Stored records:
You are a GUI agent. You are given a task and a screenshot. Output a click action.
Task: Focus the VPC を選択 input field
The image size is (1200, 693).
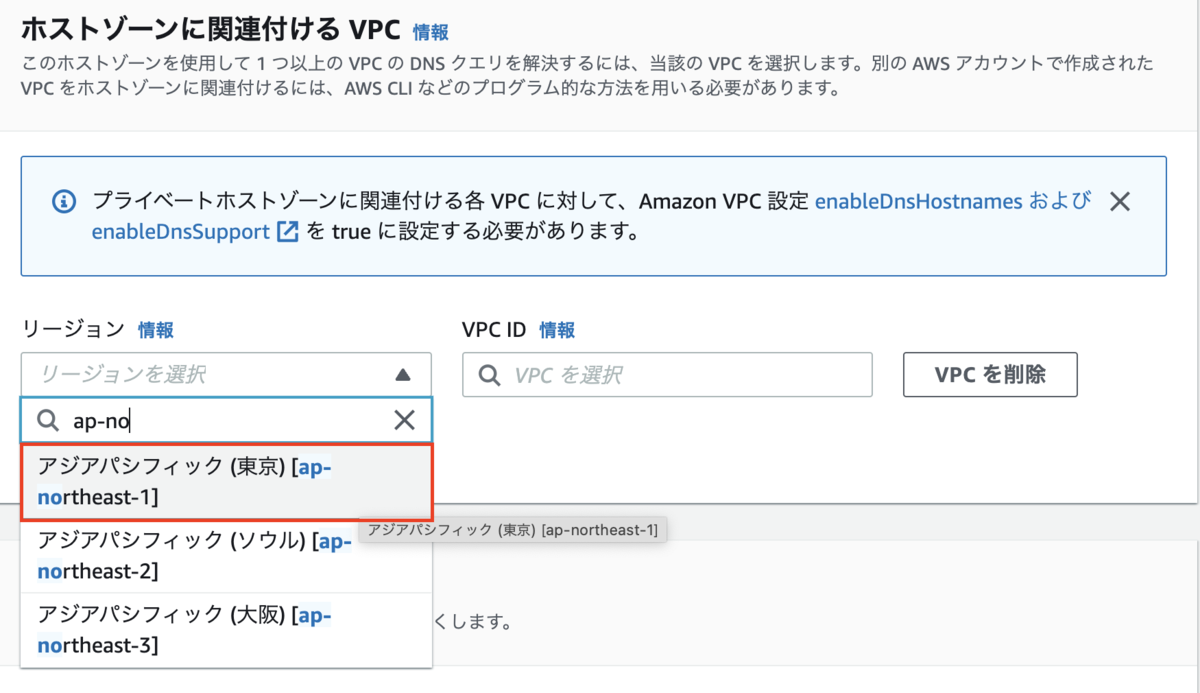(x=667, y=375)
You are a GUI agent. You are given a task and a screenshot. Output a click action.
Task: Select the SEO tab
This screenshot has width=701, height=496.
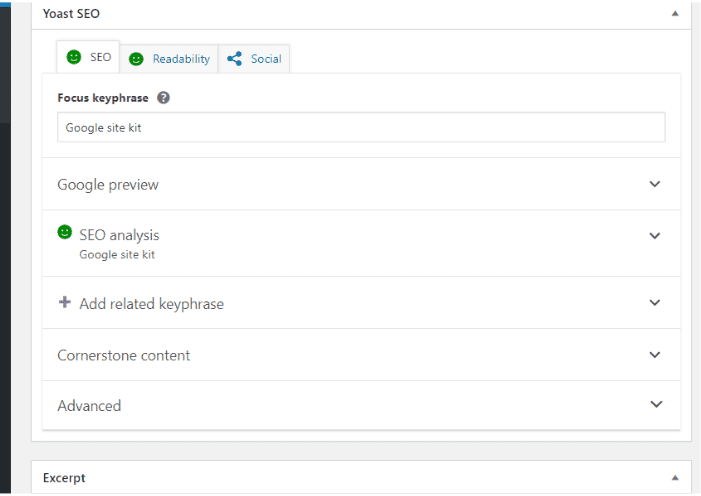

## Exercise instructions
Quote only the lines that start at the line holding "Task: Select the SEO tab" and end at the last line of the entries, including both of those lines, and omit every picture.

## Task response
Task: Select the SEO tab
This screenshot has width=701, height=496.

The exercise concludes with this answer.